> [Your instructions] Type out every entry again, character for character.

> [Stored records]
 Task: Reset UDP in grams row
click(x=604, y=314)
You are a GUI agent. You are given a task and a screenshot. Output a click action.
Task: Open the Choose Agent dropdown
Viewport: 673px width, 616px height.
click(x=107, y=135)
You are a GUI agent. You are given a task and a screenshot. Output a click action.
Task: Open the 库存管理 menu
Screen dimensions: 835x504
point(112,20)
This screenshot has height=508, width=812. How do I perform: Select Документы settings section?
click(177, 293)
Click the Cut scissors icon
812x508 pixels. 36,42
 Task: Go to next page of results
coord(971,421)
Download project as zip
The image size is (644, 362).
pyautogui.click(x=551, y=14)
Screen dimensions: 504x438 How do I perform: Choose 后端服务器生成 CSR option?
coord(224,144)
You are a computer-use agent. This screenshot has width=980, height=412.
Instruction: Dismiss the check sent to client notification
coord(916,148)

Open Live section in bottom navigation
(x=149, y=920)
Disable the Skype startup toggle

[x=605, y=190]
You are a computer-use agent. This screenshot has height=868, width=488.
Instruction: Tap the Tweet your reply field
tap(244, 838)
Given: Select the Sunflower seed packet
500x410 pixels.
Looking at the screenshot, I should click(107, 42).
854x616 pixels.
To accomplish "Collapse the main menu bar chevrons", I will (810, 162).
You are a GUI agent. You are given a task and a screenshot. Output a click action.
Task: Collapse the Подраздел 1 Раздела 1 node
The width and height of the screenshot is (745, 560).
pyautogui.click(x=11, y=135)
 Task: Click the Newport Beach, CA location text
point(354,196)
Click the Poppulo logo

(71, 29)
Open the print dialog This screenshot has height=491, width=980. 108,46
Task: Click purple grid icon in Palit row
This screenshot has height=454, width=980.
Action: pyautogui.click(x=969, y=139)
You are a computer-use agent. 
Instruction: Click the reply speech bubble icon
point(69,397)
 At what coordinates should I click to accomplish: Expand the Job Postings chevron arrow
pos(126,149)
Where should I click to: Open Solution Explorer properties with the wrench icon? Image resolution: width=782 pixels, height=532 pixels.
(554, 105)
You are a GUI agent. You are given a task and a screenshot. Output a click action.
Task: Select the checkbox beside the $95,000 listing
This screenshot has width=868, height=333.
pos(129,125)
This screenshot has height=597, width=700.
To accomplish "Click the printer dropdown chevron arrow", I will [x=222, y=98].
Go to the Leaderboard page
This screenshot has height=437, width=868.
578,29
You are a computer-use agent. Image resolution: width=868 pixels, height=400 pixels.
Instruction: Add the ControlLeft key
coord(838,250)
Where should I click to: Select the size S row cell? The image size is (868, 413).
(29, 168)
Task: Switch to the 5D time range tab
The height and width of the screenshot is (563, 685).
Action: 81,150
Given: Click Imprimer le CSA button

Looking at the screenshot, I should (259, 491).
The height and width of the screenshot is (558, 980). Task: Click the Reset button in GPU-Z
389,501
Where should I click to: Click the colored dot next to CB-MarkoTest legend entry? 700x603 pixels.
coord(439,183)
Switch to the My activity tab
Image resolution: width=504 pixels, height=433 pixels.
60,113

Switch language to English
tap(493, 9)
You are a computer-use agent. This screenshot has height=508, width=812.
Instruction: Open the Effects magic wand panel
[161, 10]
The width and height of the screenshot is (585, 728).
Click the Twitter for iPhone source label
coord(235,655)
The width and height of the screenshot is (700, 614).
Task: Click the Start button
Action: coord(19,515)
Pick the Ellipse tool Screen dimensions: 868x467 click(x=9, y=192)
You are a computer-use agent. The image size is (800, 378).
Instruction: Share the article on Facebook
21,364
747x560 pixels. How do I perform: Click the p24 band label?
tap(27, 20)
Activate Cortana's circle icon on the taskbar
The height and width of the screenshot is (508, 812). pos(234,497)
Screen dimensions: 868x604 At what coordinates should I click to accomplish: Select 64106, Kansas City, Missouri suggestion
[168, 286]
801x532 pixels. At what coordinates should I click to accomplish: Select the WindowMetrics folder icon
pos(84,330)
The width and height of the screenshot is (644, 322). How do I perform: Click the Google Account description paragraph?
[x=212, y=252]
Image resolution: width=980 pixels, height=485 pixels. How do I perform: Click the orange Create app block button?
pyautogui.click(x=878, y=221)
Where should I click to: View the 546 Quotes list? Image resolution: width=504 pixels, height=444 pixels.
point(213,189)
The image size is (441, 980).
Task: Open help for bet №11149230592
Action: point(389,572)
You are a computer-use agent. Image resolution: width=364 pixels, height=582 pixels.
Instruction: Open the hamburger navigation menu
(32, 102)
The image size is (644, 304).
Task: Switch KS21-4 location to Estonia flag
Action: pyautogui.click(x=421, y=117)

> [Answer for the task]
 Task: Reset UDP in grams row
click(x=604, y=314)
You are a GUI agent. You are given a task and a screenshot. Output a click action.
Task: Open the Choose Agent dropdown
Viewport: 673px width, 616px height.
click(x=107, y=135)
You are a GUI agent. You are given a task and a screenshot. Output a click action.
Task: Open the 库存管理 menu
Screen dimensions: 835x504
point(112,20)
This screenshot has height=508, width=812. How do I perform: Select Документы settings section?
click(177, 293)
Click the Cut scissors icon
812x508 pixels. 36,42
 Task: Go to next page of results
coord(971,421)
Download project as zip
The image size is (644, 362).
pyautogui.click(x=551, y=14)
Screen dimensions: 504x438 How do I perform: Choose 后端服务器生成 CSR option?
coord(224,144)
You are a computer-use agent. This screenshot has width=980, height=412.
Instruction: Dismiss the check sent to client notification
coord(916,148)

Open Live section in bottom navigation
(x=149, y=920)
Disable the Skype startup toggle

[x=605, y=190]
You are a computer-use agent. This screenshot has height=868, width=488.
Instruction: Tap the Tweet your reply field
tap(244, 838)
Given: Select the Sunflower seed packet
500x410 pixels.
Looking at the screenshot, I should click(107, 42).
854x616 pixels.
To accomplish "Collapse the main menu bar chevrons", I will (810, 162).
You are a GUI agent. You are given a task and a screenshot. Output a click action.
Task: Collapse the Подраздел 1 Раздела 1 node
The width and height of the screenshot is (745, 560).
pyautogui.click(x=11, y=135)
 Task: Click the Newport Beach, CA location text
point(354,196)
Click the Poppulo logo

(71, 29)
Open the print dialog This screenshot has height=491, width=980. 108,46
Task: Click purple grid icon in Palit row
This screenshot has height=454, width=980.
Action: pyautogui.click(x=969, y=139)
You are a computer-use agent. 
Instruction: Click the reply speech bubble icon
point(69,397)
 At what coordinates should I click to accomplish: Expand the Job Postings chevron arrow
pos(126,149)
Where should I click to: Open Solution Explorer properties with the wrench icon? Image resolution: width=782 pixels, height=532 pixels.
(554, 105)
You are a GUI agent. You are given a task and a screenshot. Output a click action.
Task: Select the checkbox beside the $95,000 listing
This screenshot has width=868, height=333.
pos(129,125)
This screenshot has height=597, width=700.
To accomplish "Click the printer dropdown chevron arrow", I will [x=222, y=98].
Go to the Leaderboard page
This screenshot has height=437, width=868.
578,29
You are a computer-use agent. Image resolution: width=868 pixels, height=400 pixels.
Instruction: Add the ControlLeft key
coord(838,250)
Where should I click to: Select the size S row cell? The image size is (868, 413).
(29, 168)
Task: Switch to the 5D time range tab
The height and width of the screenshot is (563, 685).
Action: 81,150
Given: Click Imprimer le CSA button

Looking at the screenshot, I should (259, 491).
The height and width of the screenshot is (558, 980). Task: Click the Reset button in GPU-Z
389,501
Where should I click to: Click the colored dot next to CB-MarkoTest legend entry? 700x603 pixels.
coord(439,183)
Switch to the My activity tab
Image resolution: width=504 pixels, height=433 pixels.
60,113

Switch language to English
tap(493, 9)
You are a computer-use agent. This screenshot has height=508, width=812.
Instruction: Open the Effects magic wand panel
[161, 10]
The width and height of the screenshot is (585, 728).
Click the Twitter for iPhone source label
coord(235,655)
The width and height of the screenshot is (700, 614).
Task: Click the Start button
Action: coord(19,515)
Pick the Ellipse tool Screen dimensions: 868x467 click(x=9, y=192)
You are a computer-use agent. The image size is (800, 378).
Instruction: Share the article on Facebook
21,364
747x560 pixels. How do I perform: Click the p24 band label?
tap(27, 20)
Activate Cortana's circle icon on the taskbar
The height and width of the screenshot is (508, 812). pos(234,497)
Screen dimensions: 868x604 At what coordinates should I click to accomplish: Select 64106, Kansas City, Missouri suggestion
[168, 286]
801x532 pixels. At what coordinates should I click to accomplish: Select the WindowMetrics folder icon
pos(84,330)
The width and height of the screenshot is (644, 322). How do I perform: Click the Google Account description paragraph?
[x=212, y=252]
Image resolution: width=980 pixels, height=485 pixels. How do I perform: Click the orange Create app block button?
pyautogui.click(x=878, y=221)
Where should I click to: View the 546 Quotes list? Image resolution: width=504 pixels, height=444 pixels.
point(213,189)
The image size is (441, 980).
Task: Open help for bet №11149230592
Action: point(389,572)
You are a computer-use agent. Image resolution: width=364 pixels, height=582 pixels.
Instruction: Open the hamburger navigation menu
(32, 102)
The image size is (644, 304).
Task: Switch KS21-4 location to Estonia flag
Action: pyautogui.click(x=421, y=117)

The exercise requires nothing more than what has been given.